*WHAT THIS TASK INVOLVES*:
Look for "The height and width of the screenshot is (168, 369)." in the entries below. Write out that line and all later lines exactly, ending with the final one.

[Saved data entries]
%%

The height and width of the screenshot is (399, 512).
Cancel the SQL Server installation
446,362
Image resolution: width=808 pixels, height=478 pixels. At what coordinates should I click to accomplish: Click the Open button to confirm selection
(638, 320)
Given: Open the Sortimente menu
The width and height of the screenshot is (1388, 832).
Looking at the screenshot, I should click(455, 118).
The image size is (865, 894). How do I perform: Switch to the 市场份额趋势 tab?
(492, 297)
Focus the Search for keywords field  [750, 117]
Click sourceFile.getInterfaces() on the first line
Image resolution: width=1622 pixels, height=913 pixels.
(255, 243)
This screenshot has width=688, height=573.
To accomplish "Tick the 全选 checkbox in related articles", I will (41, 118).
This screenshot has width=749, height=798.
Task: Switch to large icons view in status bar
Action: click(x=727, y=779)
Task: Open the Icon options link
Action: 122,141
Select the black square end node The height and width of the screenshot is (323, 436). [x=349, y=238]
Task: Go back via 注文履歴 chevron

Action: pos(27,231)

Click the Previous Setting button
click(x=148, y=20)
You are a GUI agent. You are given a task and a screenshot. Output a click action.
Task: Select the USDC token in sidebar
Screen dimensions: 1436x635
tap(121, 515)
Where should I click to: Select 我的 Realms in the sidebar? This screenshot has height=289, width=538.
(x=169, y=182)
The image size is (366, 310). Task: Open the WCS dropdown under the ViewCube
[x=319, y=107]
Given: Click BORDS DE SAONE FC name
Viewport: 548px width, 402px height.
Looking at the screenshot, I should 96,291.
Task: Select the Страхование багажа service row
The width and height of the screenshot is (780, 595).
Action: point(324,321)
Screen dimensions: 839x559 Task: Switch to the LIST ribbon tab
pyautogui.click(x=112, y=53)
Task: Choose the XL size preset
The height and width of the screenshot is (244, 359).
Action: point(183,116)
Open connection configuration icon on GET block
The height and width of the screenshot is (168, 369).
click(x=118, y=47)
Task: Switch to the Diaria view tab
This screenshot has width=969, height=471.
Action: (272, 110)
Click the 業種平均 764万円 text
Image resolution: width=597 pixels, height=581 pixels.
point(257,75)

%%

*REPLY TO THE TASK*:
The height and width of the screenshot is (168, 369).
click(x=118, y=47)
Task: Switch to the Diaria view tab
This screenshot has width=969, height=471.
Action: (272, 110)
Click the 業種平均 764万円 text
Image resolution: width=597 pixels, height=581 pixels.
point(257,75)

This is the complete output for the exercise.